(Collection entries)
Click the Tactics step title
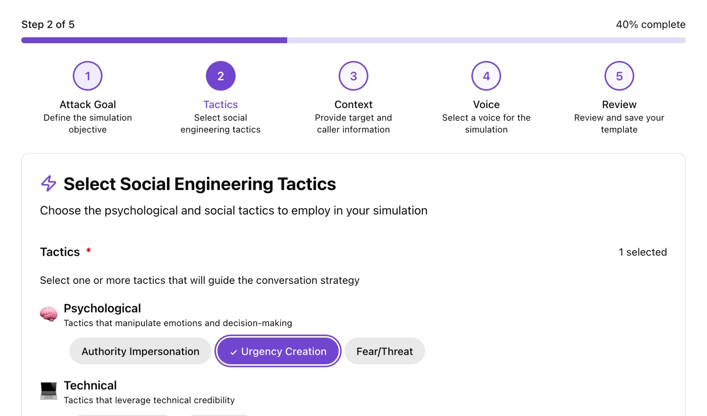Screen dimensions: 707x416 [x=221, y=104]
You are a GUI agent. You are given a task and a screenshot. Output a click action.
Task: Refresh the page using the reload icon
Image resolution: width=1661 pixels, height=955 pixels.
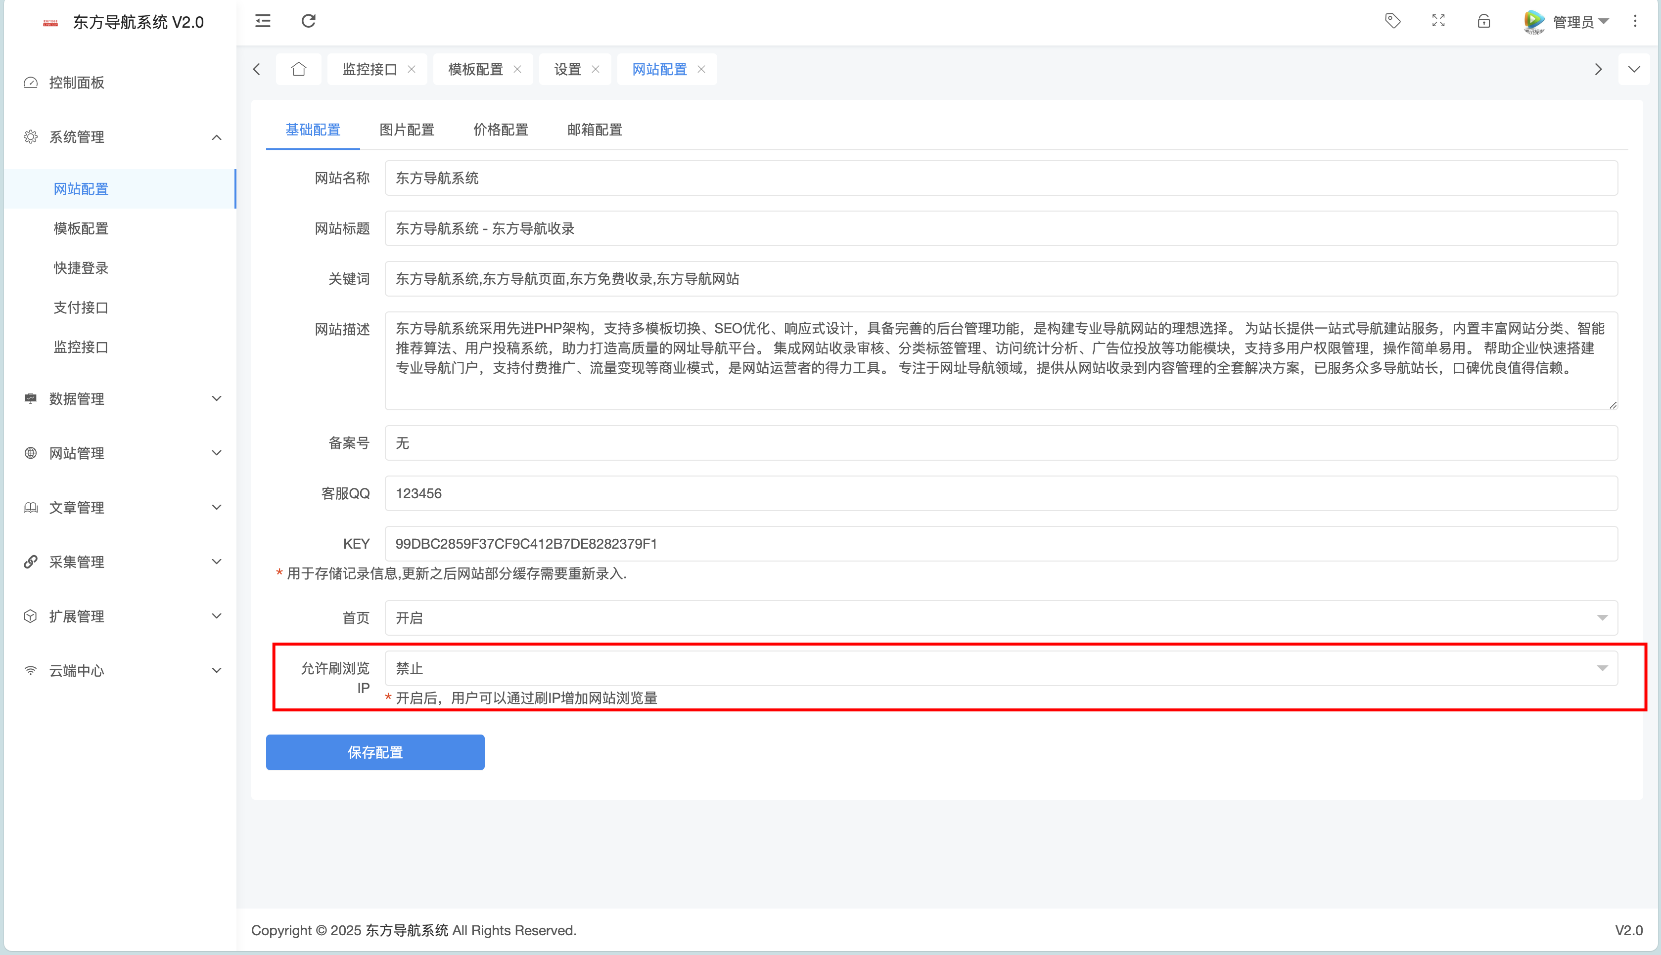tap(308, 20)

▶ [What is expected]
Beginning with the line that contains "Image resolution: width=1661" and ending with the final line of the entries, every line must be copied exactly; the pictures must not.

▶ [Answer section]
Image resolution: width=1661 pixels, height=955 pixels.
tap(308, 20)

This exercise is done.